Teachers care. It is part of the key attributes that make a teacher in that we all have a common purpose and understanding of ‘why’ we get up in the morning; the children we teach, help and support. At the heart of effective leadership has to be a sole focus on improving the educational experiences and outcomes for the children we teach. It’s all about impact. Everything we do, for the effective leader, has impact at the heart of it.

What is your why and how do you share that with your colleagues?

‘Set out your stall’

Above all else, our next leaders will be those establishing themselves in their classrooms now. Effective leadership begins, and continues, in the classroom. Visible leadership, that which pupils and parents and staff comment on, is long-lasting and develops a professional reputation no matter what stage of your career.

For any aspiring leader, opportunities need to be embraced, expected behaviour needs to be modelled constantly, and the ‘setting out of your stall’ and what you stand for starts from day one.

When your pupils go home after school – how will they describe the learning in your classroom?

Get things done!

Teachers, even the best leaders, will face times when an overwhelming sense of ‘stuff’ that needs to happen just won’t get done. There is never a ‘quiet time’ of the year anymore. Exam groups may go but teaching staff are constantly moving on to the next cohort, looking for ways to develop intervention and/or support work. Procrastination is the enemy of the effective leader.

Sometimes difficult decisions need to be made. Avoiding them, ignoring them or trying to divert them may buy time but will lead to greater problems.

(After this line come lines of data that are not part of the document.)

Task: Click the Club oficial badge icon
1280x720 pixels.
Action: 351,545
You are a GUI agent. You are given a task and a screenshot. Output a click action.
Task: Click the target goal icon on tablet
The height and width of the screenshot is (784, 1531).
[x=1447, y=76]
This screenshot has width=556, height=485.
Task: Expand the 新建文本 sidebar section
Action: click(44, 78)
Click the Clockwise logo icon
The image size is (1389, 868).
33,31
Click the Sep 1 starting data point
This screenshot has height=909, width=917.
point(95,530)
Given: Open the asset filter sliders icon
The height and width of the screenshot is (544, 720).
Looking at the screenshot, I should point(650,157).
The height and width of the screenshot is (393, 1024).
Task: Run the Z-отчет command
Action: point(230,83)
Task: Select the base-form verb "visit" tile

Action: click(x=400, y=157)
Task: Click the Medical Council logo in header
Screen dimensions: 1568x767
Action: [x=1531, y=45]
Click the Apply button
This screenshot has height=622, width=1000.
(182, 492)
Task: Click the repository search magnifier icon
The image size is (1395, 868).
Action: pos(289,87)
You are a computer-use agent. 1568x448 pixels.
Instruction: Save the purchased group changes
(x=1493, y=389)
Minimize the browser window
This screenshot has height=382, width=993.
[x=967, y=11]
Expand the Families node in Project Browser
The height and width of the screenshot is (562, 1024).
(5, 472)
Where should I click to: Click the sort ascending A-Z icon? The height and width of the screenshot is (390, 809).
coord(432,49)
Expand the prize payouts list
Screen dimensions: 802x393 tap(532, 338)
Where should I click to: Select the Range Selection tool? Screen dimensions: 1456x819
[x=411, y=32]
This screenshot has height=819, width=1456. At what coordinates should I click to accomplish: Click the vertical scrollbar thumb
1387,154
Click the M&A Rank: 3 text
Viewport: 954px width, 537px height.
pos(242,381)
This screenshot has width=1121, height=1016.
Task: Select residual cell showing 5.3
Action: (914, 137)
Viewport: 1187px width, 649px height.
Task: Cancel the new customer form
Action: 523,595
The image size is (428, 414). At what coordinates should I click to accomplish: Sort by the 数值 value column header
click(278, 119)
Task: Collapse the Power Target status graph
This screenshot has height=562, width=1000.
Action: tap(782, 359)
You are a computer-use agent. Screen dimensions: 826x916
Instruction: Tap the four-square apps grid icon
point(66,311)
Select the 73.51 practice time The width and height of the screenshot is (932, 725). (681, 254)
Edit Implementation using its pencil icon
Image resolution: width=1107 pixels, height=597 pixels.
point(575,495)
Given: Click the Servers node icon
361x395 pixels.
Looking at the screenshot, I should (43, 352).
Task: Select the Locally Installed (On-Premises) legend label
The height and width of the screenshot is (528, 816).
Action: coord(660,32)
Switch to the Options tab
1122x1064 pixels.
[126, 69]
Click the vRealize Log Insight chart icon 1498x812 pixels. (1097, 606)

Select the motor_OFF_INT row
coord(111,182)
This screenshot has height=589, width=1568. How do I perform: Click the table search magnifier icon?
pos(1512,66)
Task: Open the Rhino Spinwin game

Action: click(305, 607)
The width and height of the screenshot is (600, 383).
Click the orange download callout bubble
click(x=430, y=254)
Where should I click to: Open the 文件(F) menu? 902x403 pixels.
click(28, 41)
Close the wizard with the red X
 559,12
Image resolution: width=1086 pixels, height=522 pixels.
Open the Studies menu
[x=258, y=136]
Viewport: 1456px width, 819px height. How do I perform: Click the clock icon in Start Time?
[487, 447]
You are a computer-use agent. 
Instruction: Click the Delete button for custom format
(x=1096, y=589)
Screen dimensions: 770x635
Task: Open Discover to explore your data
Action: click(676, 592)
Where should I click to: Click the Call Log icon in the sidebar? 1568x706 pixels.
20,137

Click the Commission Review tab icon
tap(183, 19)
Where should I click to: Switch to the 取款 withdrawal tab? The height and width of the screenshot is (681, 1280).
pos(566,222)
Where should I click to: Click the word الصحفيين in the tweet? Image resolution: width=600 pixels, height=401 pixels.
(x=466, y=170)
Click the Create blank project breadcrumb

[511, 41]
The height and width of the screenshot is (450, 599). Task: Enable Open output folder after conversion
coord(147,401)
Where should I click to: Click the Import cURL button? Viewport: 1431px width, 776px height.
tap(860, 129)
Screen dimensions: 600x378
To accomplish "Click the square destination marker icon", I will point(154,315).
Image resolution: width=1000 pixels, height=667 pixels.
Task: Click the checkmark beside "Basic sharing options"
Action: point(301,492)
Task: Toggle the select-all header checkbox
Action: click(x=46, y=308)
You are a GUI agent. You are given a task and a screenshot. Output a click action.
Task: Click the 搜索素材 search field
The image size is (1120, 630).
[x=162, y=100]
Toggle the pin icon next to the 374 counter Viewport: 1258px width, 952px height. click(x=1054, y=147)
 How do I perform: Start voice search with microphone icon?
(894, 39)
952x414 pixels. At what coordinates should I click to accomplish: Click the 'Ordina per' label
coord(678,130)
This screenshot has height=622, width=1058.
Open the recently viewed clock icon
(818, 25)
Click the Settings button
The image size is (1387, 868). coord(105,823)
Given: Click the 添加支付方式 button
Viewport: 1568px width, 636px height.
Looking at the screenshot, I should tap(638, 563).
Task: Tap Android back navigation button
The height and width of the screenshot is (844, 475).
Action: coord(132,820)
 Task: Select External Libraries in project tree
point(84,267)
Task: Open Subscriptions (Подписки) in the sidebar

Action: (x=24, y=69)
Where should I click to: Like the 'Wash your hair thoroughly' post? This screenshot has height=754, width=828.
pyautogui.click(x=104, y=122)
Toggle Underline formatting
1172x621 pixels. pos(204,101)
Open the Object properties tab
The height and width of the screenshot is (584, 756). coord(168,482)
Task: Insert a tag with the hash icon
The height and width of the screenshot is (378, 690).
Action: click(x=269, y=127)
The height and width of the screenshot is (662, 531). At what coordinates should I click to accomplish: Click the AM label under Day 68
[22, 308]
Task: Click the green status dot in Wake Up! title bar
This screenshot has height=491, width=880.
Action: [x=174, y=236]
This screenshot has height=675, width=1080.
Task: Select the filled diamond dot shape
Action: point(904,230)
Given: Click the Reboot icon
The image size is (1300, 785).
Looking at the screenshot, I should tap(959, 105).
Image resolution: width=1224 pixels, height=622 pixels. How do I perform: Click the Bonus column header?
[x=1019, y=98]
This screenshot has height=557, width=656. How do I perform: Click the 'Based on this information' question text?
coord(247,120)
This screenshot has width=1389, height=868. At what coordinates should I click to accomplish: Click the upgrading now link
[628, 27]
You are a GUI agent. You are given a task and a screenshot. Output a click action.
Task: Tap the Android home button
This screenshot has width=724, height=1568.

The effective leader gets things done. They use their team, rather than dictating or trying to do other people’s jobs. They inspire and motivate and build teams that achieve, whether in the classroom, department or school wide.

How can you plan ahead and learn to prioritise?

Never stop learning

As teachers, we constantly emphasise the importance of learning. We expect pupils to reflect, review and amend in order to improve and progress. We need to expect the same from ourselves. Leadership requires experience. Not in terms of years of dedicated ‘service’ but in terms of facing a variety of situations. Effective leaders will take all of these situations and review what worked, what needs improvement and what could be done differently next time. Above all else, our new teachers need to embrace failure on their path to leadership.

When will you build in time to reflect?

Leading takes time

There is no one path, no one route, no fixed journey into ‘leadership’. Gone are the days when teachers specialise in one area. We all take responsibility for data, teaching and learning, pastoral support, vulnerable groups. The best leaders will experience different aspects of school life and develop their skills based on this.

How will you develop your skill set and address any areas of weakness?

You are never going to be ‘ready for it’!

In the midst of a rapidly changing educational and policy landscape, and with more demands on schools than ever, surely now is not the time to be promoting leadership to colleagues so early on in their career?

Nothing could be further from the truth. It is because of these demands and changing landscape that exceptional, driven and determined leaders are required by schools more than ever.

As a member of a Senior Leadership team, succession planning is essential for ensuring the continual development of department areas, management models and leadership capacity. Succession planning is increasingly being used to support bespoke CPD models, that support and challenge aspirational and able staff.

It is comforting that, despite controversy over teacher recruitment, education policy and political upheavals of this year, our new cohort of teachers are not perturbed and are ready to embrace a leadership journey with a passion for learning and excellence at the heart of all they do. Our children and our schools are in safe hands!